Le Module SpectraPreprocessor
Toute la logique de prétraitement est encapsulée dans la classe SpectraPreprocessor
du fichier src/pipeline/preprocessor.py
. Le pipeline principal, orchestré par le notebook, fait appel aux méthodes de cette classe pour chaque spectre du lot.
Le processus se déroule en deux étapes principales.
Étape 1 : Chargement du Spectre
La première étape consiste à lire le fichier .fits.gz
et à en extraire les deux informations essentielles : le flux et la longueur d'onde.
- Extraction du Flux : Le flux (l'intensité lumineuse) est extrait de la première ligne de la matrice de données du fichier FITS.
- Reconstruction de la Longueur d'Onde : L'axe des longueurs d'onde n'est pas stocké directement.
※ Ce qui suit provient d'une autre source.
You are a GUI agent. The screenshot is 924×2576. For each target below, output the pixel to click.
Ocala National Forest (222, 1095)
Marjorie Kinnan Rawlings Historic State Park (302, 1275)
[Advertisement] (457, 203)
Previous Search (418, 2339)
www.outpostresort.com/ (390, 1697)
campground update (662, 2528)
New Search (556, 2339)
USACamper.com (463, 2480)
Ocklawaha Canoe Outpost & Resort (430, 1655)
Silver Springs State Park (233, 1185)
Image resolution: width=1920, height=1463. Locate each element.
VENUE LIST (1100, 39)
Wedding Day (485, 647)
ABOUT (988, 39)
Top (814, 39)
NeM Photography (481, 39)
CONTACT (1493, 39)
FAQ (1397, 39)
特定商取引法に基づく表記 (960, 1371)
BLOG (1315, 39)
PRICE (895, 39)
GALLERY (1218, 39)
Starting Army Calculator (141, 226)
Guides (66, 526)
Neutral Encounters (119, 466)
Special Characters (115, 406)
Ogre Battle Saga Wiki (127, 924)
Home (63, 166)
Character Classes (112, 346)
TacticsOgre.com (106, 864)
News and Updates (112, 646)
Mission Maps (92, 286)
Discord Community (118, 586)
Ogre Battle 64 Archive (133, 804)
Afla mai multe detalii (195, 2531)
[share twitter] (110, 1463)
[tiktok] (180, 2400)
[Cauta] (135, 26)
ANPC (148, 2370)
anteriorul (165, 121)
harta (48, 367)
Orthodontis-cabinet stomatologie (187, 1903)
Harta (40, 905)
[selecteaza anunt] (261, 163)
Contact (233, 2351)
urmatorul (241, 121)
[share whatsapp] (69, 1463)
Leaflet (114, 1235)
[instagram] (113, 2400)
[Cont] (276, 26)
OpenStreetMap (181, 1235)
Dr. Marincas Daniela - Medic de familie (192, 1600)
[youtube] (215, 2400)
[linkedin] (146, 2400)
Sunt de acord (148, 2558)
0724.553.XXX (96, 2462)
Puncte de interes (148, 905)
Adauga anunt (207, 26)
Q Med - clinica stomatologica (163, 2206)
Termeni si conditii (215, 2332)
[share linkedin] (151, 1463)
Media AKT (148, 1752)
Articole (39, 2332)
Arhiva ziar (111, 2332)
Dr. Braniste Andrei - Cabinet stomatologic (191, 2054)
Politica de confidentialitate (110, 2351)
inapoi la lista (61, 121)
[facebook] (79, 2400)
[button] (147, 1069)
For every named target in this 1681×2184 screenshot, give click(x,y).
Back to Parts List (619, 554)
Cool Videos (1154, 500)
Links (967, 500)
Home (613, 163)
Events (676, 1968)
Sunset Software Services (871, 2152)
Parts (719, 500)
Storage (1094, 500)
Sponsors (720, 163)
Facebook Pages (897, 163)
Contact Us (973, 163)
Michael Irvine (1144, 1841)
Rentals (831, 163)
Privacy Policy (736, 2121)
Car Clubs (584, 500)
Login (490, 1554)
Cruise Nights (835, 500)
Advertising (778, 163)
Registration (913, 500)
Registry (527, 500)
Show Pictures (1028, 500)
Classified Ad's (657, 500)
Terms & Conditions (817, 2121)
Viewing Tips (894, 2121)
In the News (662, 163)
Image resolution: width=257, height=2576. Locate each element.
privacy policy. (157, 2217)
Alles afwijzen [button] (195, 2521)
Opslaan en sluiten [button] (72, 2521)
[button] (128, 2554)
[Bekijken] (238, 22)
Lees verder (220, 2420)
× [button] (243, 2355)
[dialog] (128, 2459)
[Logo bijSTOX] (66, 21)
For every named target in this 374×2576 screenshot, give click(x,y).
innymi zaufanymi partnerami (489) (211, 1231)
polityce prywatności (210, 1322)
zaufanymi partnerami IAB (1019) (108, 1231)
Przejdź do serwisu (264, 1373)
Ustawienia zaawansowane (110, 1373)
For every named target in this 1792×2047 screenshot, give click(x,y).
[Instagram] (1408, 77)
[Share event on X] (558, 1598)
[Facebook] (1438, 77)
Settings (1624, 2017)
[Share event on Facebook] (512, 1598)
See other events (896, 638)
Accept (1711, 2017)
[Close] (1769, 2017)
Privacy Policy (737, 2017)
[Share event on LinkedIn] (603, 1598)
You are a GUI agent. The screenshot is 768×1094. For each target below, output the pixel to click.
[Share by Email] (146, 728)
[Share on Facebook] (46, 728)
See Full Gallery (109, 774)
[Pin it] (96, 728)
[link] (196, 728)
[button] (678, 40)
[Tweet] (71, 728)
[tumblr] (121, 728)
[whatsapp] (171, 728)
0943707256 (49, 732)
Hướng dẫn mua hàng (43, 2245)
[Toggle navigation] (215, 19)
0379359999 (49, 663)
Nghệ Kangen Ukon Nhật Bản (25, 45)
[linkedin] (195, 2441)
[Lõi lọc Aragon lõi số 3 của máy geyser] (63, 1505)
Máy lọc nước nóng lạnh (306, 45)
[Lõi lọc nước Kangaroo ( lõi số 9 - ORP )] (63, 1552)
Il est reconstruit à partir des mots-clés
COEFF0
etCOEFF1
présents dans l'en-tête (header) FITS, qui définissent une échelle log-linéaire.
def load_spectrum(self, hdul):
flux = hdul[0].data[0]
# Reconstitution de l'axe lambda en Angströms
header = hdul[0].header
loglam = header['COEFF0'] + np.arange(len(flux)) * header['COEFF1']
wavelength = 10**loglam
return wavelength, flux
Étape 2 : Normalisation du Flux
Les étoiles ont des brillances intrinsèques très différentes. Pour les comparer sur une base équitable, il est essentiel de normaliser leurs spectres.
- Méthode : Le pipeline applique une normalisation simple mais robuste en divisant l'ensemble du flux par sa valeur médiane.
- Objectif : Cette opération ramène la majorité des spectres à une échelle de flux autour de 1.0, ce qui atténue les différences de magnitude absolue et met en valeur les variations relatives des raies spectrales par rapport au continuum.
def normalize_spectrum(self, flux):
median_flux = np.median(flux)
if median_flux > 0:
return flux / median_flux
return flux
Visualisation de l'Impact
L'image ci-dessous illustre l'effet de la normalisation. À gauche, deux spectres bruts d'étoiles de magnitudes différentes. À droite, les mêmes deux spectres après normalisation. On peut maintenant comparer directement la forme de leurs raies.

Le prétraitement actuel est volontairement simple. La Roadmap du projet prévoit des améliorations futures comme : Un ajustement plus fin du continuum. Des filtres de débruitage (denoising) comme Savitzky-Golay. La correction de l'extinction interstellaire.